Curriculum Center Have you found yourself singing the new-teacher blues -- "So Much to Do, So Little Time?" Change your tune with Education World's Back-to-School Guide for Beginning Teachers. Not-so-new teachers will also find classroom-friendly materials to expand their teaching files in this compilation of online resources from Education World writer Joan Luddy. Included: Resources for getting your feet on the ground, lesson planning tips, assessment ideas, time and behavior management resources, classroom freebies, technology information, humor, and much more!

Education World has surfed deep into the Web to pull together this Back-to-School Guide for Beginning Teachers -- a virtual survival guide for educators about to begin their first year in the classroom or for classroom veterans who are always looking for fresh ideas!

Before you go any further, have you visited Education World's Back to School theme page. There, you'll find links to dozens of stories that provide practical tips and advice for starting out the year on the right foot! You'll find great activities for the first week of school, advice to new teachers from principals and from teachers about to begin their second year in the classroom, tips for classroom management, and much more. Don't miss it!

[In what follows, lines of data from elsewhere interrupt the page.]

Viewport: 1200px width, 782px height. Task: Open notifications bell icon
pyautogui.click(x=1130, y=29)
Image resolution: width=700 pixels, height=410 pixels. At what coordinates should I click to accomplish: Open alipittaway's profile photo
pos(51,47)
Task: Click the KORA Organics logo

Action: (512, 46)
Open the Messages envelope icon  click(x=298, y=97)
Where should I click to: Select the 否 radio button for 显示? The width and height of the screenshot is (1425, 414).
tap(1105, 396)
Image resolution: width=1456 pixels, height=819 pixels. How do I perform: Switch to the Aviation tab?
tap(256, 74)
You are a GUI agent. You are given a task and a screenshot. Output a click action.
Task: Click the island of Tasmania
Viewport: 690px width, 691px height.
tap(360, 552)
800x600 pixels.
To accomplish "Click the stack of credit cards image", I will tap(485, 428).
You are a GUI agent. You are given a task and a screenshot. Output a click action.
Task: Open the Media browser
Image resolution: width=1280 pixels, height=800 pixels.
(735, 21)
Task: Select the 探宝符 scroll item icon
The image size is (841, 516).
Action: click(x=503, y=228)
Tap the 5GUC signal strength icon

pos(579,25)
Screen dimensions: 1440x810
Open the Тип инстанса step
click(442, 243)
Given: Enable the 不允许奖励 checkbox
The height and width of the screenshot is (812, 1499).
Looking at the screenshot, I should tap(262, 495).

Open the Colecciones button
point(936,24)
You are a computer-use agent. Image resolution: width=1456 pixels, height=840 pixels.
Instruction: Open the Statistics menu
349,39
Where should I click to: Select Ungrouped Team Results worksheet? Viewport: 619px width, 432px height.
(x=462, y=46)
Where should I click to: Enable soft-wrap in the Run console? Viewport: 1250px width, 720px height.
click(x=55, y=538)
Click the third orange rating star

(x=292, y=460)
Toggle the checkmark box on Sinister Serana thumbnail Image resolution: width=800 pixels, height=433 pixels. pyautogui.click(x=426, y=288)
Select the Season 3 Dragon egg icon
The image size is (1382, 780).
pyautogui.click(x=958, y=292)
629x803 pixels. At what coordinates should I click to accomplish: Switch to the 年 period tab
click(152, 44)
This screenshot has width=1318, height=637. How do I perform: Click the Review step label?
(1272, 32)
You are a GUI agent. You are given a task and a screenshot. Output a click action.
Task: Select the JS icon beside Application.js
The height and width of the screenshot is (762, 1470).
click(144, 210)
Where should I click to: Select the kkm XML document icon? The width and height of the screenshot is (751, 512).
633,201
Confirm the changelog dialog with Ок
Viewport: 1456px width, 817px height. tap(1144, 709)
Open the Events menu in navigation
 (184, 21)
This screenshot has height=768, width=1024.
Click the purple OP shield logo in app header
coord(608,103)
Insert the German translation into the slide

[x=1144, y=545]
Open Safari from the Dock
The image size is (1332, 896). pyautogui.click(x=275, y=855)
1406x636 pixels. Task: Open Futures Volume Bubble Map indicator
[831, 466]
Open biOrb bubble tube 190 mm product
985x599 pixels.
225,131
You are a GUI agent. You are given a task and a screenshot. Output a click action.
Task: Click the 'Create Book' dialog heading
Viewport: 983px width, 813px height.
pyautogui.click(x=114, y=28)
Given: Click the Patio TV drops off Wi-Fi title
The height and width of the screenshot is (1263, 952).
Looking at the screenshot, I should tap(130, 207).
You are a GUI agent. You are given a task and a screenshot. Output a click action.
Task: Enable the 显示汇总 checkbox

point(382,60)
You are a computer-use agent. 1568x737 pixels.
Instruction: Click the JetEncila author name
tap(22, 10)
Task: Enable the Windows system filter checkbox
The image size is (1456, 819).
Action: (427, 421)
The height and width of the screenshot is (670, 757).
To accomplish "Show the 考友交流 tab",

Scroll through the Back-to-School Guide for Beginning Teachers list of great resources below, or click on one of the section heads in the list that follows to find the specific resources you need:

ADVICE TO GET YOU STARTED

Gain a realistic perspective on the teaching profession before you start the year at Great Expectations: Helpful Hints for Beginning Teachers. A consultant on teacher training (and a former teacher) offers advice on setting reasonable classroom and professional expectations to reduce stress. The article includes helpful tips on managing the classroom and interacting with staff.

BACK-TO-SCHOOL AND ANYTIME ACTIVITIES

  • Check out Starting School from the National Education Association. This compilation of first-week school activities from educators includes many techniques for learning names quickly and getting to know your students.

  • If your students seem very quiet on the first day (and you find this unpleasant), try some Icebreakerss from Education World.

  • If you think you need to do a million things at the start of the school year, cut the list down to 101 Things You Can Do the First Three Weeks of Class. High school teachers in particular can use these suggestions for building a classroom community, providing support, challenging students, encouraging active learning, helping students make transitions, and directing attention.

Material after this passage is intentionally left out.